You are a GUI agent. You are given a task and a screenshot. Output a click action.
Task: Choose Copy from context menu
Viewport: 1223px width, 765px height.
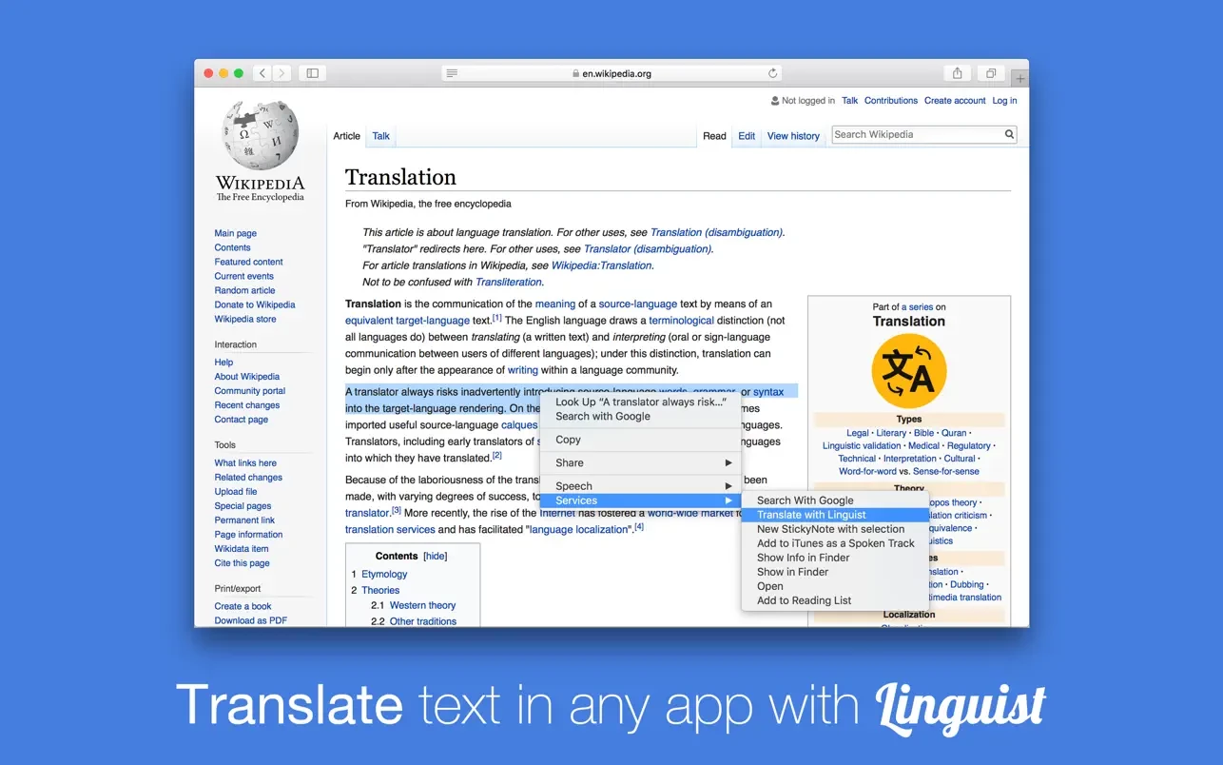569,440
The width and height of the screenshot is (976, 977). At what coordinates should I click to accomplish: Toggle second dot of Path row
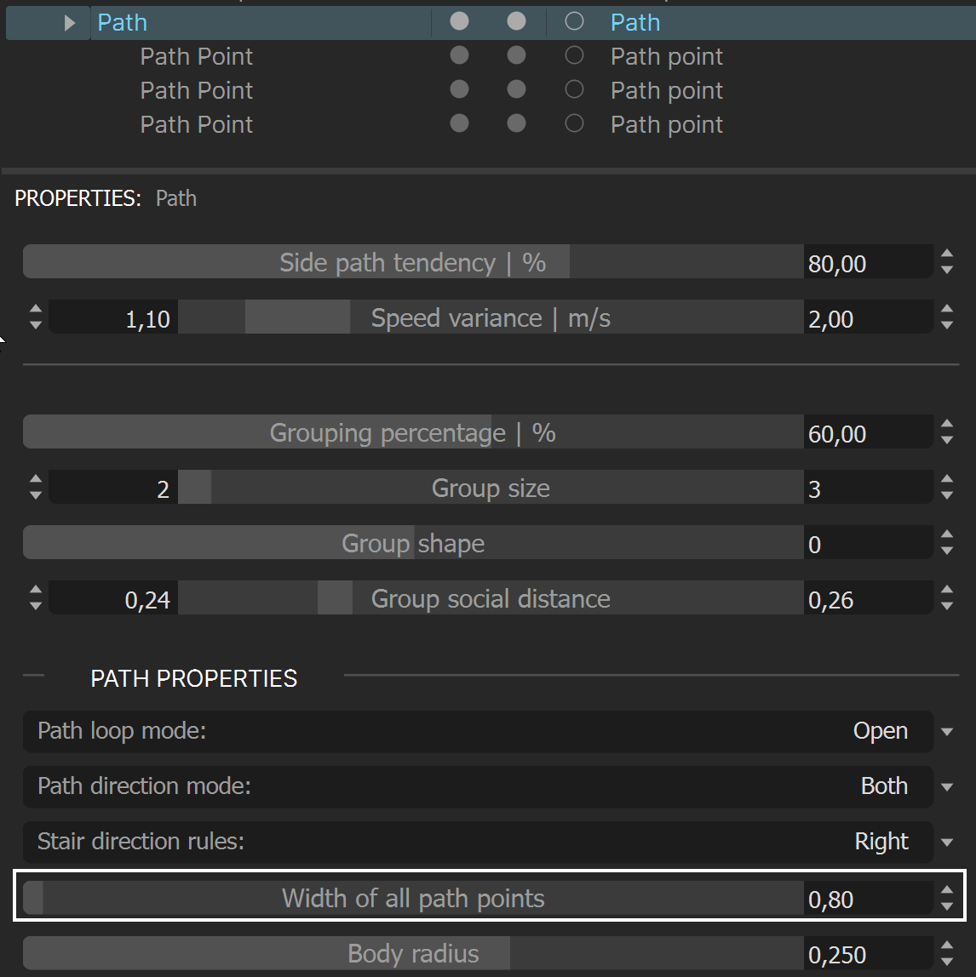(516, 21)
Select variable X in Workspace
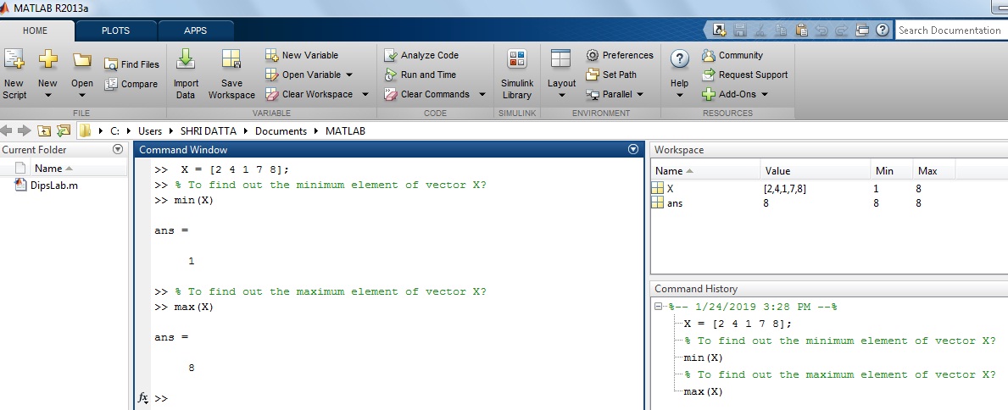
----------------
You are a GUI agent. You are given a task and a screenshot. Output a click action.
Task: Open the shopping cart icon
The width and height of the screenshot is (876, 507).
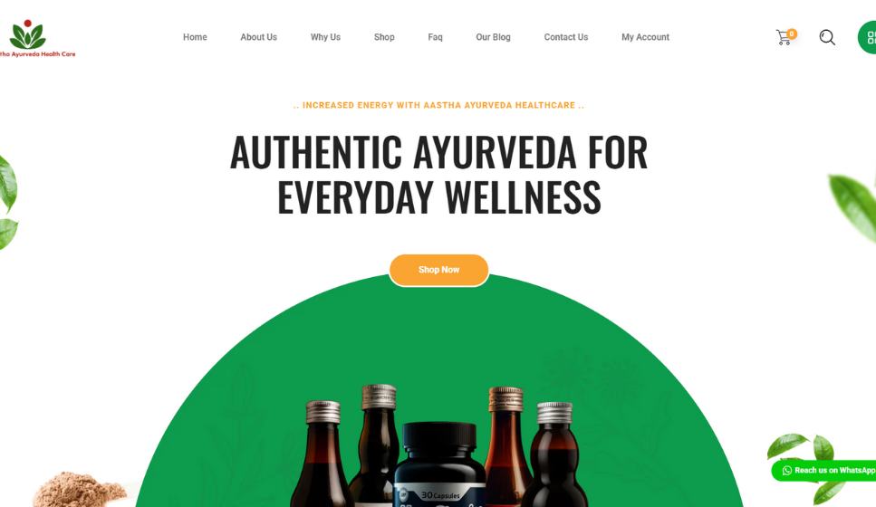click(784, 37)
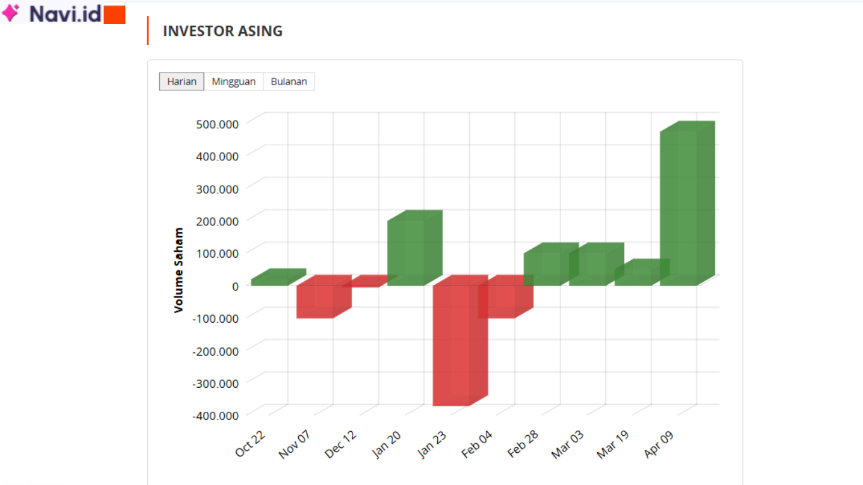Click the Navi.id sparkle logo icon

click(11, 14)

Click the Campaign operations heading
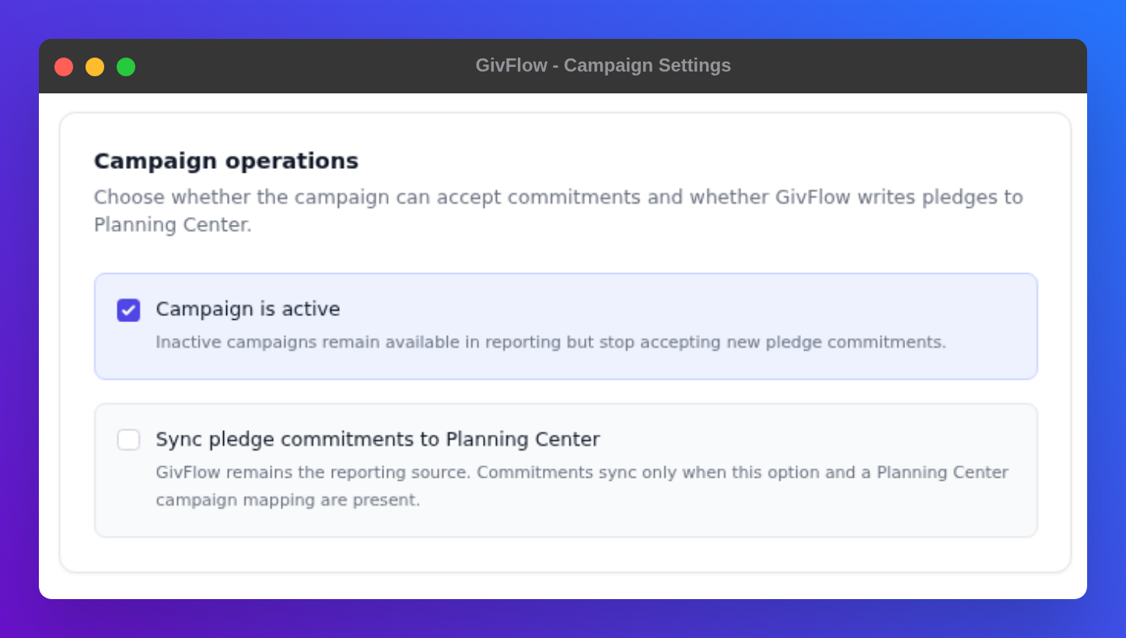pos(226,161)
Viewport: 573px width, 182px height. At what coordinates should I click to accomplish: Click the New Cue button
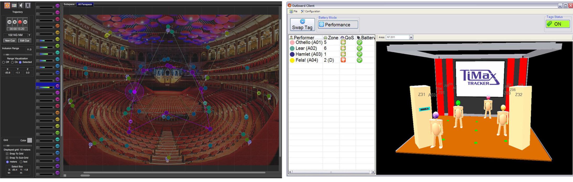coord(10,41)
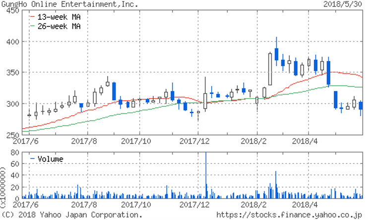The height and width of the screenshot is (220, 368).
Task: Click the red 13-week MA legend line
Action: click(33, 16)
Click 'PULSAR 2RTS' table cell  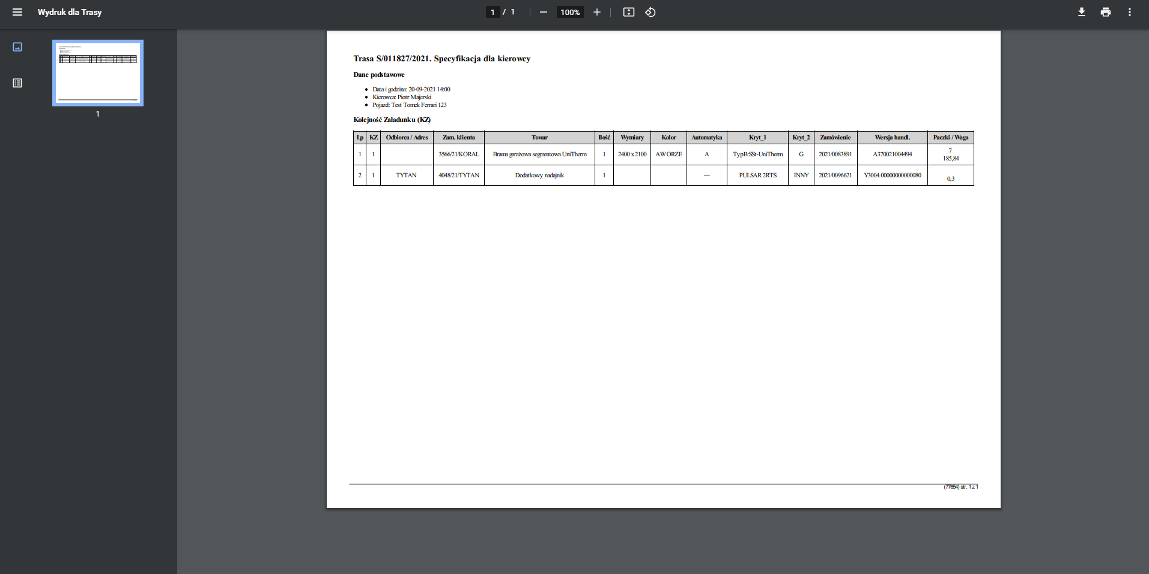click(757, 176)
----------------
§ What is required: Only one stretch of the data is wanted: write out exactly the lines from the one holding "The width and height of the screenshot is (976, 977)." through the one holding "Select variable X in Workspace", both included, without the pictures.

§ Response to the exercise:
The width and height of the screenshot is (976, 977). At what coordinates should I click to accomplish: Toggle second dot of Path row
(516, 21)
Select variable X in Workspace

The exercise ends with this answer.